SeekArc Tools v1.0.0

Author: SeekGene

Time: 12 min

Words: 2.4k words

Updated: 2025-07-25

Reads: 0 times

SeekArc Tools v1.0.0 is a software developed by SEEKGENE for processing single-cell ATAC multi-omics data. The software independently processes transcriptome libraries and ATAC libraries for tasks, such as: Barcode extraction and correction, alignment. Quantification of each barcode, joint cell identification, and generation of cell expression matrices for downstream analysis. Enables subsequent clustering and differential analysis, as well as calculation of associations between genes and peaks for downstream interpretation.

Download

SeekArc Tools v1.0.0

Download-SeekArc Tools - md5: af6e054480ca082a554b499fe79c3a48

wget

shell

mkdir seekarctools_v1.0.0
cd seekarctools_v1.0.0
wget -c -O seekarctools_v1.0.0.tar.gz "https://seekgene-public.oss-cn-beijing.aliyuncs.com/software/seekarctools/seekarctools_v1.0.0.tar.gz"

curl

shell

mkdir seekarctools_v1.0.0
cd seekarctools_v1.0.0
curl -C - -o seekarctools_v1.0.0.tar.gz "https://seekgene-public.oss-cn-beijing.aliyuncs.com/software/seekarctools/seekarctools_v1.0.0.tar.gz"

Installation Guide

Installation:

shell

# decompress
tar zxf seekarctools_v1.0.0.tar.gz

# install
source ./bin/activate
./bin/conda-unpack

# export path in bashrc
export PATH=`pwd`/bin:$PATH
echo "export PATH=$(pwd)/bin:\$PATH" >> ~/.bashrc

Confirm installation:

shell

seekarctools_py --version

Tutorials

Data preparation

Download sample datasets

sample datasets - md5: 45a48572f5ffd00dd6e6d79e3ad495d4（Species：mouse）

wget

shell

wget -c -O demo_data.tar.gz "https://seekgene-public.oss-cn-beijing.aliyuncs.com/sgarc_demo/rawdata/demo_data.tar.gz"
# decompress
tar -zxf demo_data.tar.gz

curl

shell

curl -C - -o demo_data.tar.gz "https://seekgene-public.oss-cn-beijing.aliyuncs.com/sgarc_demo/rawdata/demo_data.tar.gz"
# decompress
tar -zxf demo_data.tar.gz

Download reference genome

Download-human-reference-GRCh38 - md5: a9ce266ead3d89bc0aa77cfa646ca309
Download-mouse-reference-GRCm38 - md5: c4f2244f1d0560d5d3b4c71da06fd08f

wget

shell

# human
wget -c -O refdata-arc-GRCh38.tar.gz "https://seekgene-public.oss-cn-beijing.aliyuncs.com/sgarc_demo/reference/refdata-arc-GRCh38.tar.gz"
# mouse
wget -c -O refdata-arc-GRCm38.tar.gz "https://seekgene-public.oss-cn-beijing.aliyuncs.com/sgarc_demo/reference/refdata-arc-GRCm38.tar.gz"
# decompress
tar -zxvf refdata-arc-GRCh38.tar.gz

curl

shell

# human
curl -C - -o refdata-arc-GRCh38.tar.gz "https://seekgene-public.oss-cn-beijing.aliyuncs.com/sgarc_demo/reference/refdata-arc-GRCh38.tar.gz"
# mouse
curl -C - -o refdata-arc-GRCm38.tar.gz "https://seekgene-public.oss-cn-beijing.aliyuncs.com/sgarc_demo/reference/refdata-arc-GRCm38.tar.gz"
# decompress
tar -zxvf refdata-arc-GRCh38.tar.gz

The assembly of the reference genome refers to How to build reference genome?

Run SeekArc Tools v1.0.0

Run tests

Example 1: Basic usage

Set up the necessary configuration files for the analysis, including sample data paths, reference genome paths, etc.

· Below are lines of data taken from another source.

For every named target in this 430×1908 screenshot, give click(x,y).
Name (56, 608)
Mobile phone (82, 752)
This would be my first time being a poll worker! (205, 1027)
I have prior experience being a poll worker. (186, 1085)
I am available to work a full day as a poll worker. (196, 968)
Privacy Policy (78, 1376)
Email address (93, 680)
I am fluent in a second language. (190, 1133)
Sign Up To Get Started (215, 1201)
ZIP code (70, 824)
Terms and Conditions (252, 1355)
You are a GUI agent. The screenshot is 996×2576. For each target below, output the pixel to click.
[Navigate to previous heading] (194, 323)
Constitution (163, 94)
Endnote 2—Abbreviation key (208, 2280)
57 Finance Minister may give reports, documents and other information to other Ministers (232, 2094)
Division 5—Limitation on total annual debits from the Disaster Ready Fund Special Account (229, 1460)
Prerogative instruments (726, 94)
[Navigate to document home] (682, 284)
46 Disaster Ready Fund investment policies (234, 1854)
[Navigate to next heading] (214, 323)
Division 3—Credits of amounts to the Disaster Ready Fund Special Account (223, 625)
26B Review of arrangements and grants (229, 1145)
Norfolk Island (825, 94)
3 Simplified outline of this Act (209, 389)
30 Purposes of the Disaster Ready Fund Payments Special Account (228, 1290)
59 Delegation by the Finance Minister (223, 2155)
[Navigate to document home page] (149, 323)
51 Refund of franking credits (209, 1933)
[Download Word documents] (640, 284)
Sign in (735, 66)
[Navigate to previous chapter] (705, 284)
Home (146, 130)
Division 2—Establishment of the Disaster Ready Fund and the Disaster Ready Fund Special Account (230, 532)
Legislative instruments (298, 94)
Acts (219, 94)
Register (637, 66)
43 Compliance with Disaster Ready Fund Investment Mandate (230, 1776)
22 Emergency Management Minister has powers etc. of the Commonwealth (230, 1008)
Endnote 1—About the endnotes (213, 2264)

Run the SeekArc Tools v1.0.0 using the following command:

shell

seekarctools_py arc run \
    --rnafq1 /path/to/demo/demo_GE_S1_L001_R1_001.fastq.gz \
    --rnafq2 /path/to/demo/demo_GE_S1_L001_R2_001.fastq.gz \
    --atacfq1 /path/to/demo/demo_arc_S2_L002_R1_001.fastq.gz \
    --atacfq2 /path/to/demo/demo_arc_S2_L002_R2_001.fastq.gz \
    --samplename demo \
    --outdir /path/to/outdir \
    --refpath /path/to/reference/GRCh38 \
    --include-introns \
    --core 16

Example 2: Adjusting thresholds for re-running peak calling or cell calling

If the identified peaks or cells under default parameters do not meet requirements, users can adjust parameters to skip preceding steps (e.g., alignment) and re-run the workflow to optimize results while saving time.

shell

seekarctools_py arc retry \
    --samplename demo \
    --outdir /path/to/outdir \
    --refpath /path/to/reference/GRCh38 \
    --core 16 \
    --qvalue 0.01 \
    --snapshift 0 \
    --extsize 200 \
    --min_len 200 \
    --min_atac_count 1000 \
    --min_gex_count 500

NOTE

Ensure all files from previous runs remain intact and are not deleted or relocated. The --outdir specifies the directory path from the initial SeekArc Tools v1.0.0 analysis. The --min_atac_count must be used together with --min_gex_count; it will not take effect if used alone.

Parameter descriptions

Parameters	Parameter descriptions
--rnafq1	Paths to R1 fastq files of RNA library
--rnafq2	Paths to R2 fastq files of RNA library
--atacfq1	Paths to R1 fastq files of ATAC library
--atacfq2	Paths to R2 fastq files of ATAC library
--samplename	Sample name
--outdir	Output directory. Default: ./
--skip_misB	If enabled, no base mismatch is allowed for barcode. Default is 1.
--skip_misL	If enabled, no base mismatch is allowed for linker. Default is 1.
--skip_multi	If enabled, discard reads that can be corrected to multiple white-listed barcodes. Barcodes are corrected to the barcode with the highest frequency by default.
--skip_len	Skip filtering short reads after adapter filter, short reads will be used.
--core	Number of threads used for the analysis.
--include-introns	When disabled, only exon reads are used for quantification. When enabled, intron reads are also used for quantification.
--refpath	The path of reference genome.
--star_path	External STAR software path. If the index in the reference genome is built by another STAR, please specify its path.
--qvalue	Minimum FDR (q-value) cutoff for peak detection. Default: 0.05.
--nolambda	If True, MACS3 will use the background lambda as local lambda. This means MACS3 will not consider the local bias at peak candidate regions.
--snapshift	MACS3 peak detection shift size. Default: 0.
--extsize	MACS3 peak detection extension size. Default: 400.
--min_len	Minimum length of peaks. If not set, it will be set to "extsize". Default: 400.
--broad	If enabled, perform broad peak calling and generate results in UCSC gappedPeak format, which encapsulates the nested structure of peaks.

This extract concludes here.